-------- Material for this task --------

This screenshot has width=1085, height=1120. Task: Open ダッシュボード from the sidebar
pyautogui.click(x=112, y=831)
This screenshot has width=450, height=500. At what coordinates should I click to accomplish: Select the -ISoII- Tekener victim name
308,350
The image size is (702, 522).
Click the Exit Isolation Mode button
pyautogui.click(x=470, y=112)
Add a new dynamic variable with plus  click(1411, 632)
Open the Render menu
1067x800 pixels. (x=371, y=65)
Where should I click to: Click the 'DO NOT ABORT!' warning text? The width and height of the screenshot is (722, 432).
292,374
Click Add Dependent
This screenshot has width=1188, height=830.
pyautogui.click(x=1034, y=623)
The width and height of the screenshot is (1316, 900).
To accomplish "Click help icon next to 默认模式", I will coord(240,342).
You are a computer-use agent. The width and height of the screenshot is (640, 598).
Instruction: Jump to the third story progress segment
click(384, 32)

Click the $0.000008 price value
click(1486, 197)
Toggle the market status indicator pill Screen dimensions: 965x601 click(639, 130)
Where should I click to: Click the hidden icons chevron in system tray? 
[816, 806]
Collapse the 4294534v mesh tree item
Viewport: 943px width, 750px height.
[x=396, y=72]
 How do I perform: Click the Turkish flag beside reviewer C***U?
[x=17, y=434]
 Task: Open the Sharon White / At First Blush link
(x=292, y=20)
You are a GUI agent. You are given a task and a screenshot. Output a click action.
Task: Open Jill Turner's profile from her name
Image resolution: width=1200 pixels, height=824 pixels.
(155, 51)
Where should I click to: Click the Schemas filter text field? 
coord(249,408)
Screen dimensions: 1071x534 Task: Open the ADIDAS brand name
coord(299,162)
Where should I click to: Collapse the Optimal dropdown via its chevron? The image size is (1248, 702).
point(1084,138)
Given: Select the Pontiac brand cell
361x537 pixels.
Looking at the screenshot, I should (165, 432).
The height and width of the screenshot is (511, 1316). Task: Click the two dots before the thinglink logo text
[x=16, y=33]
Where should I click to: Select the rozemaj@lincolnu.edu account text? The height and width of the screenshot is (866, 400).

--------

• To do: The expected output is each line of the records above that includes the word "agent".

• Solution to this task:
You are a computer-use agent. The width and height of the screenshot is (640, 598).
You are a GUI agent. You are given a task and a screenshot. Output a click action.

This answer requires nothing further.